**** Data records ****

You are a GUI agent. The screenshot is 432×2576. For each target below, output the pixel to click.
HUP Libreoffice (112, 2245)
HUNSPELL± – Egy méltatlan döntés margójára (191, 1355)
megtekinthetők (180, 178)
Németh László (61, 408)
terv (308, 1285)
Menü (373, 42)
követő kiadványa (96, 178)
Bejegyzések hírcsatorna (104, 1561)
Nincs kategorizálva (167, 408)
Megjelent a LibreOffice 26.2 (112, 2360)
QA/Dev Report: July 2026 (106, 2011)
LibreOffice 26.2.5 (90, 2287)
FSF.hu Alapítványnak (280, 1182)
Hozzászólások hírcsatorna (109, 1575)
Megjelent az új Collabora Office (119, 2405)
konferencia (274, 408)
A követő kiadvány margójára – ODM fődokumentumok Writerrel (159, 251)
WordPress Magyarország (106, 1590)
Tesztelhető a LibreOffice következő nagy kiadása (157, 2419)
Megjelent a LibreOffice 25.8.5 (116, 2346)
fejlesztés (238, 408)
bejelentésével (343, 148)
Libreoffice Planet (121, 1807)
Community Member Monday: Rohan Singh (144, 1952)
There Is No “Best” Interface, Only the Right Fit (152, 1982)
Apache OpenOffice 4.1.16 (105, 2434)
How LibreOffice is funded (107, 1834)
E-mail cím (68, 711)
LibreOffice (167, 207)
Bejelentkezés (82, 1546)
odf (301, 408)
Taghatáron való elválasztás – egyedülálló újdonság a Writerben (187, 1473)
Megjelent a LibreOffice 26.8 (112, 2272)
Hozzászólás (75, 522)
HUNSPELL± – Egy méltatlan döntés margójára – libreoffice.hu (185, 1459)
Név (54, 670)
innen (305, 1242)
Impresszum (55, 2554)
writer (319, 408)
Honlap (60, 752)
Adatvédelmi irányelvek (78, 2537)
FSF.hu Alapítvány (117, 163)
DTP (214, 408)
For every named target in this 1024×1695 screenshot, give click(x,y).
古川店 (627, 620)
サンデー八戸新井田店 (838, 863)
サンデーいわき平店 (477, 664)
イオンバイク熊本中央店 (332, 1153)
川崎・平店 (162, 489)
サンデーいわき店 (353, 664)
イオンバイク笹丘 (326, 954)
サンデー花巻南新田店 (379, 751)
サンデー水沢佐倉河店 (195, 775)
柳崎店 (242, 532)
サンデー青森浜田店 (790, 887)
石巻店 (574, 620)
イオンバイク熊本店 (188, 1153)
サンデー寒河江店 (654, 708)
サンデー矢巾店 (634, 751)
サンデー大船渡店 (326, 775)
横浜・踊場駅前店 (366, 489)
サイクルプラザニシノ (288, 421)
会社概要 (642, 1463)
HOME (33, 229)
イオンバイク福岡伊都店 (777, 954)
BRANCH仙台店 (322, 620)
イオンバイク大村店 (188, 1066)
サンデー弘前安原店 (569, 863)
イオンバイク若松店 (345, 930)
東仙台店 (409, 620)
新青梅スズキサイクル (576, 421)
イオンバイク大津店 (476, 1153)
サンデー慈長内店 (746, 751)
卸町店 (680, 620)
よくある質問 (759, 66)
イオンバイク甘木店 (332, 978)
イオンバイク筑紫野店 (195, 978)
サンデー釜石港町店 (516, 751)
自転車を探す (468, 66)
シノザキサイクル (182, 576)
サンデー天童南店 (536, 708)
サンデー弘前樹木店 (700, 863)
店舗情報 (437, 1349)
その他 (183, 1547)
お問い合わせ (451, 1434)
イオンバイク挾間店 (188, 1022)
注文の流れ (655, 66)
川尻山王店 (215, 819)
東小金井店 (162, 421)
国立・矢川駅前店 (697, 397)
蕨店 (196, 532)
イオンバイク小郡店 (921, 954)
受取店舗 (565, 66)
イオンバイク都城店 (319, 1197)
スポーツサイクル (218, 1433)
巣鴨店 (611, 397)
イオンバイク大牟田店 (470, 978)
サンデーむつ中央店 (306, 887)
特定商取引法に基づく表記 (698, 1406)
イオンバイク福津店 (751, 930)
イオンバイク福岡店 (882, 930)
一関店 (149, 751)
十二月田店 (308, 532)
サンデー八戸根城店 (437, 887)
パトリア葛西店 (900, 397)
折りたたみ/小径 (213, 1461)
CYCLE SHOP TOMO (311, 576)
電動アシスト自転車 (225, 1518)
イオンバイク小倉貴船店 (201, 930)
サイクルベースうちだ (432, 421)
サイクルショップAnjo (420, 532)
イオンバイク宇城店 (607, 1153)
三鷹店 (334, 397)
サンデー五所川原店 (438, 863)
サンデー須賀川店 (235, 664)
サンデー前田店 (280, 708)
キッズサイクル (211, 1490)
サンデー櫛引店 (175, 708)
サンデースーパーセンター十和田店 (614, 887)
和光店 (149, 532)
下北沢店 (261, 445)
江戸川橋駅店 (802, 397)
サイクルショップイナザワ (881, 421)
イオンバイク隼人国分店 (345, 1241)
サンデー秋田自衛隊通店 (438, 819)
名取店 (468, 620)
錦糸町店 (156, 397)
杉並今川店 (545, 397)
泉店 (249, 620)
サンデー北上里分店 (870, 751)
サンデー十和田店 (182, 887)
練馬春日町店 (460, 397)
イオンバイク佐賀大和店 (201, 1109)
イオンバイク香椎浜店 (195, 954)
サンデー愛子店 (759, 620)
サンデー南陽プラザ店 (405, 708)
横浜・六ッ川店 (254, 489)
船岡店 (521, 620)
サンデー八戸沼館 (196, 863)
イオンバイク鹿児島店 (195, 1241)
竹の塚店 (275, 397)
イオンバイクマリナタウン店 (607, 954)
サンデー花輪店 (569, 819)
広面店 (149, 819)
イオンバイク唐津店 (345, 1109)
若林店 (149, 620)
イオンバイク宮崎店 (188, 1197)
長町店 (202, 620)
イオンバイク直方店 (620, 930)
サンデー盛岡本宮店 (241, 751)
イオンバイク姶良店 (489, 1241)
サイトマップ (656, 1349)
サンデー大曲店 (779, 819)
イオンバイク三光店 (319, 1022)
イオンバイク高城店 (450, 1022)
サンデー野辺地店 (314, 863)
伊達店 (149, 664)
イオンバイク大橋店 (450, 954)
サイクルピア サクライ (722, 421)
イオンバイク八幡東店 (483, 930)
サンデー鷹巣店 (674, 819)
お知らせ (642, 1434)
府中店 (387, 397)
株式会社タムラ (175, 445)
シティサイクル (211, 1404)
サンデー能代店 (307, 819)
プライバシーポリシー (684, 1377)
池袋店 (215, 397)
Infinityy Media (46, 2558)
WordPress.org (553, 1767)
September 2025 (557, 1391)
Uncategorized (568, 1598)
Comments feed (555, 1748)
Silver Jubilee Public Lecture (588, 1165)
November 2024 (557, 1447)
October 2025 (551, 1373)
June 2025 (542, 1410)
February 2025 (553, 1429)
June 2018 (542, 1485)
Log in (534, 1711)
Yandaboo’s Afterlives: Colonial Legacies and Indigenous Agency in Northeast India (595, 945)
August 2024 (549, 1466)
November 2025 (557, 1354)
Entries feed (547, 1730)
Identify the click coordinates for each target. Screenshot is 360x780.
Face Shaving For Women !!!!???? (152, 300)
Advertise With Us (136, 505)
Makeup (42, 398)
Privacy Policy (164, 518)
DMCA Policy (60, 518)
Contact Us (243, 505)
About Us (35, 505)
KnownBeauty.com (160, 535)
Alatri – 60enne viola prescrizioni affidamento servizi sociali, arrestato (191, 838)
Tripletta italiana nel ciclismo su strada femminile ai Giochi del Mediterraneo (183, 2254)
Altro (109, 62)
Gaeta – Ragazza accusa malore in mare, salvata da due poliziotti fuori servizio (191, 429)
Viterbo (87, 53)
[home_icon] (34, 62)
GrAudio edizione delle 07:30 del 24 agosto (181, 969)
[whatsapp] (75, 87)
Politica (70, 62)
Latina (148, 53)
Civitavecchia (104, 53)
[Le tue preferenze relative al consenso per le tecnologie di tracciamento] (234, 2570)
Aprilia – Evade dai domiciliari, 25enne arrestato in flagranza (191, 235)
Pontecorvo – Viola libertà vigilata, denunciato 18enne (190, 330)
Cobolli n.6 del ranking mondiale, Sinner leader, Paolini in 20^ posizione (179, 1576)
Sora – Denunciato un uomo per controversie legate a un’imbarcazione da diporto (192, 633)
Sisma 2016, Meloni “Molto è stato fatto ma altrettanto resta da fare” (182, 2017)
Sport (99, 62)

****

#### [Action item]
Give back exactly the lines of the listing, starting with the first and ending with the one bearing "自転車を探す (468, 66)". Add no other lines.

#### [Final answer]
You are a GUI agent. The screenshot is 432×2576. For each target below, output the pixel to click.
HUP Libreoffice (112, 2245)
HUNSPELL± – Egy méltatlan döntés margójára (191, 1355)
megtekinthetők (180, 178)
Németh László (61, 408)
terv (308, 1285)
Menü (373, 42)
követő kiadványa (96, 178)
Bejegyzések hírcsatorna (104, 1561)
Nincs kategorizálva (167, 408)
Megjelent a LibreOffice 26.2 (112, 2360)
QA/Dev Report: July 2026 (106, 2011)
LibreOffice 26.2.5 (90, 2287)
FSF.hu Alapítványnak (280, 1182)
Hozzászólások hírcsatorna (109, 1575)
Megjelent az új Collabora Office (119, 2405)
konferencia (274, 408)
A követő kiadvány margójára – ODM fődokumentumok Writerrel (159, 251)
WordPress Magyarország (106, 1590)
Tesztelhető a LibreOffice következő nagy kiadása (157, 2419)
Megjelent a LibreOffice 25.8.5 (116, 2346)
fejlesztés (238, 408)
bejelentésével (343, 148)
Libreoffice Planet (121, 1807)
Community Member Monday: Rohan Singh (144, 1952)
There Is No “Best” Interface, Only the Right Fit (152, 1982)
Apache OpenOffice 4.1.16 (105, 2434)
How LibreOffice is funded (107, 1834)
E-mail cím (68, 711)
LibreOffice (167, 207)
Bejelentkezés (82, 1546)
odf (301, 408)
Taghatáron való elválasztás – egyedülálló újdonság a Writerben (187, 1473)
Megjelent a LibreOffice 26.8 (112, 2272)
Hozzászólás (75, 522)
HUNSPELL± – Egy méltatlan döntés margójára – libreoffice.hu (185, 1459)
Név (54, 670)
innen (305, 1242)
Impresszum (55, 2554)
writer (319, 408)
Honlap (60, 752)
Adatvédelmi irányelvek (78, 2537)
FSF.hu Alapítvány (117, 163)
DTP (214, 408)
For every named target in this 1024×1695 screenshot, give click(x,y).
古川店 (627, 620)
サンデー八戸新井田店 (838, 863)
サンデーいわき平店 (477, 664)
イオンバイク熊本中央店 (332, 1153)
川崎・平店 (162, 489)
サンデーいわき店 (353, 664)
イオンバイク笹丘 (326, 954)
サンデー花巻南新田店 (379, 751)
サンデー水沢佐倉河店 (195, 775)
柳崎店 (242, 532)
サンデー青森浜田店 (790, 887)
石巻店 (574, 620)
イオンバイク熊本店 (188, 1153)
サンデー寒河江店 (654, 708)
サンデー矢巾店 (634, 751)
サンデー大船渡店 (326, 775)
横浜・踊場駅前店 (366, 489)
サイクルプラザニシノ (288, 421)
会社概要 (642, 1463)
HOME (33, 229)
イオンバイク福岡伊都店 (777, 954)
BRANCH仙台店 (322, 620)
イオンバイク大村店 (188, 1066)
サンデー弘前安原店 (569, 863)
イオンバイク若松店 (345, 930)
東仙台店 (409, 620)
新青梅スズキサイクル (576, 421)
イオンバイク大津店 (476, 1153)
サンデー慈長内店 (746, 751)
卸町店 (680, 620)
よくある質問 (759, 66)
イオンバイク甘木店 (332, 978)
イオンバイク筑紫野店 (195, 978)
サンデー釜石港町店 (516, 751)
自転車を探す (468, 66)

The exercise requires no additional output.